Cuando las emociones son tan intensas como las de estos días, cualquier matización se interpreta como tibieza y falta de apoyo a la causa. Así que en una sociedad tan sensible a los “discursos del odio” que puedan molestar a cualquier minoría, hay barra libre para despacharse a gusto sobre el hombre blanco.
Los pecados del pasado se proyectan así sobre los blancos de hoy como si fueran una culpa personal. De ahí esa continua mirada al pasado, a la esclavitud y al colonialismo, la demolición de estatuas y la retirada intolerante de Gone with the Wind, culpable de reflejar los estereotipos raciales de otras épocas.
El peligro de las culpas colectivas
Pero si algo enseña la memoria histórica, es que la idea de la culpa colectiva de un pueblo o de una raza es un buen expediente para el racismo y solo provoca sufrimiento y prejuicio.
Para ser capturado y vendido a los esclavistas bastaba ser negro. También para caer en un pogromo bastaba ser judío; para ser deportado a Siberia por los bolcheviques bastaba ser un kulak; para ser humillado y perseguido en la “revolución cultural” maoísta bastaba ser burgués o hijo de burgués. Lo decisivo no era la actuación personal, sino la objetiva pertenencia a un grupo. La supuesta culpa colectiva y la nobleza de la transformación pretendida justificaban esta visión sin matices.
También hoy el movimiento Black Lives Matter exige una adhesión incondicional, so pena de ser tachado de racista. Pero uno puede estar convencido de que las vidas de los negros importan, y a la vez no estar de acuerdo con manifestaciones violentas o con culpas raciales colectivas.
Atribuir todos los problemas de los negros a la supremacía blanca puede también desviar la atención ante un problema real, como es la brutalidad policial en EE.UU. Es verdad que el Estado tiene el monopolio de la violencia y que, si fallan todos los demás recursos, la fuerza de la policía es la última ratio. No cabe reprochar a la policía que no utilice recursos educativos y exhortaciones al civismo. No es su papel. Pero los hechos dan a entender que la policía en EE.UU. es de gatillo fácil y métodos innecesariamente violentos, como pudo observarse en el arresto que condujo a la muerte de George Floyd. Y eso lo sufren ciudadanos de todas las razas.
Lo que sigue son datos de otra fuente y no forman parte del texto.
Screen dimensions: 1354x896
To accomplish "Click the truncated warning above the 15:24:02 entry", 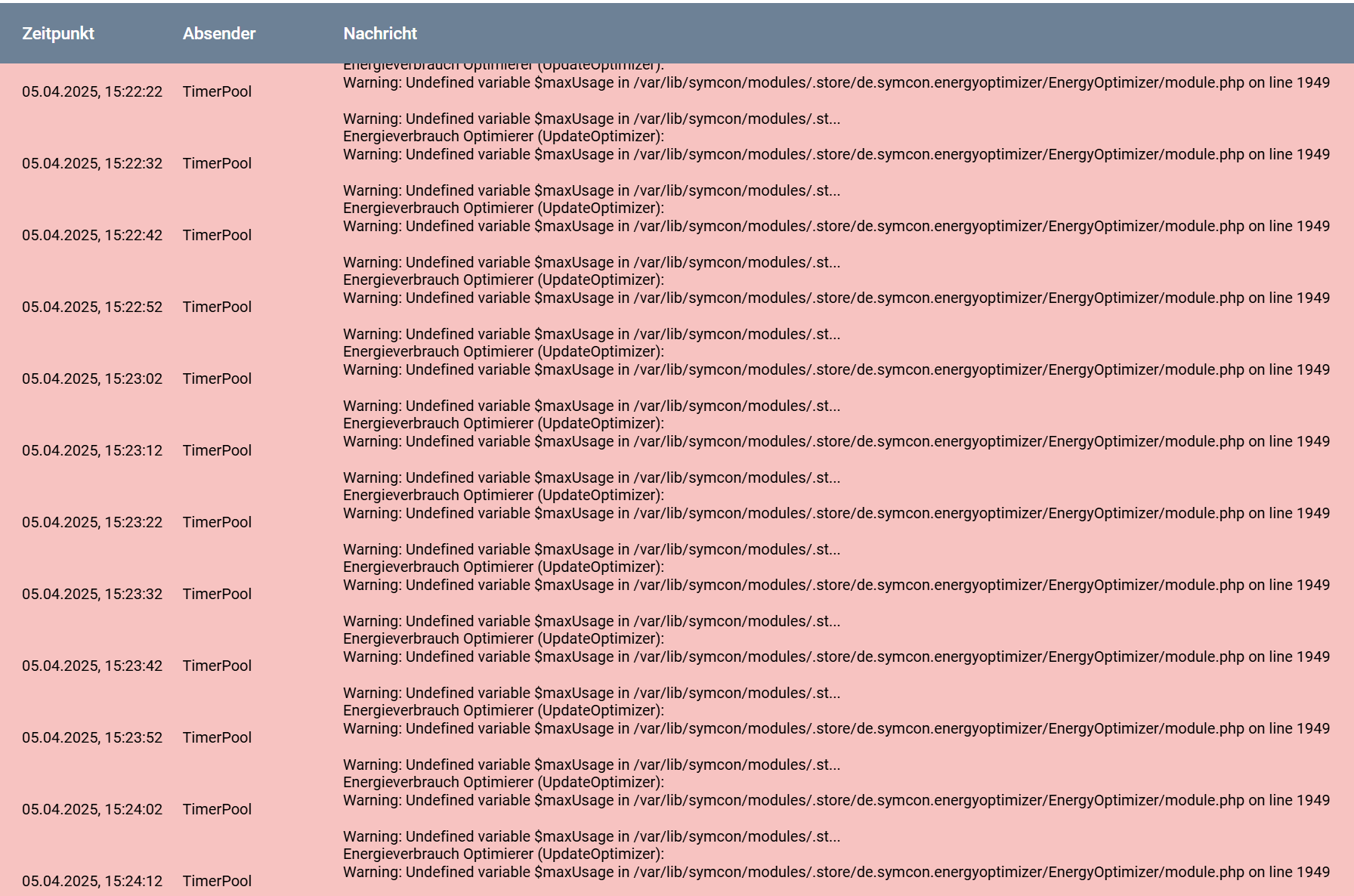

Según la base de datos Fatal Force del Washington Post, que asegura llevar cuenta de toda muerte causada por la policía en Estados Unidos, desde 2015 los distintos cuerpos de policía han matado por disparos o de otro modo a 5.360 personas, unas tres por día como media. De ellas, 887 fueron hispanos, 1.262 negros y 2.412 blancos. Otras 799 están clasificadas como “otros” o no se sabe.
Así que no solo mueren negros en enfrentamientos con la policía. Llama la atención que de las 5.360 personas muertas a manos de la policía, 321 estaban desarmadas, como ocurrió en el caso de George Floyd y en otros que suelen ocupar los titulares, lo que ciertamente pone más en cuestión la actuación policial. Pero en la mayoría de los casos los sospechosos portaban armas de fuego (3.053) o cuchillos (924) o dirigieron su vehículo contra la policía (126). Por otra parte, unos 50 policías mueren cada año en acto de servicio, algunos en emboscadas deliberadas.
Quizá un efecto positivo de lo ocurrido en estos días sea que la policía revise sus métodos de actuación, para detener a los sospechosos sin incurrir en violencia desproporcionada.
Pero si las vidas negras importan, el movimiento BLM debería inculcar también esa convicción a la propia comunidad negra. Según las estadísticas del Departamento de Justicia, el 70% de los delitos con violencia contra negros son cometidos por otros negros.
Las protestas de estos días tienen poco que ver con el movimiento pro derechos civiles de los años sesenta, en los que activistas negros y blancos lucharon juntos para superar la discriminación y crear un futuro mejor. Hoy se perpetúa el discurso de la división entre razas, el negro como víctima y el blanco como penitente con mala conciencia. Se mira continuamente al pasado como arma arrojadiza en el presente y sin la esperanza del “I have a dream” de Luther King.
Las vidas negras importan tanto como las blancas. Precisamente por eso hace falta crear un ambiente de solidaridad y justicia, en el que la pertenencia a una raza no sea el criterio para valorar a las personas.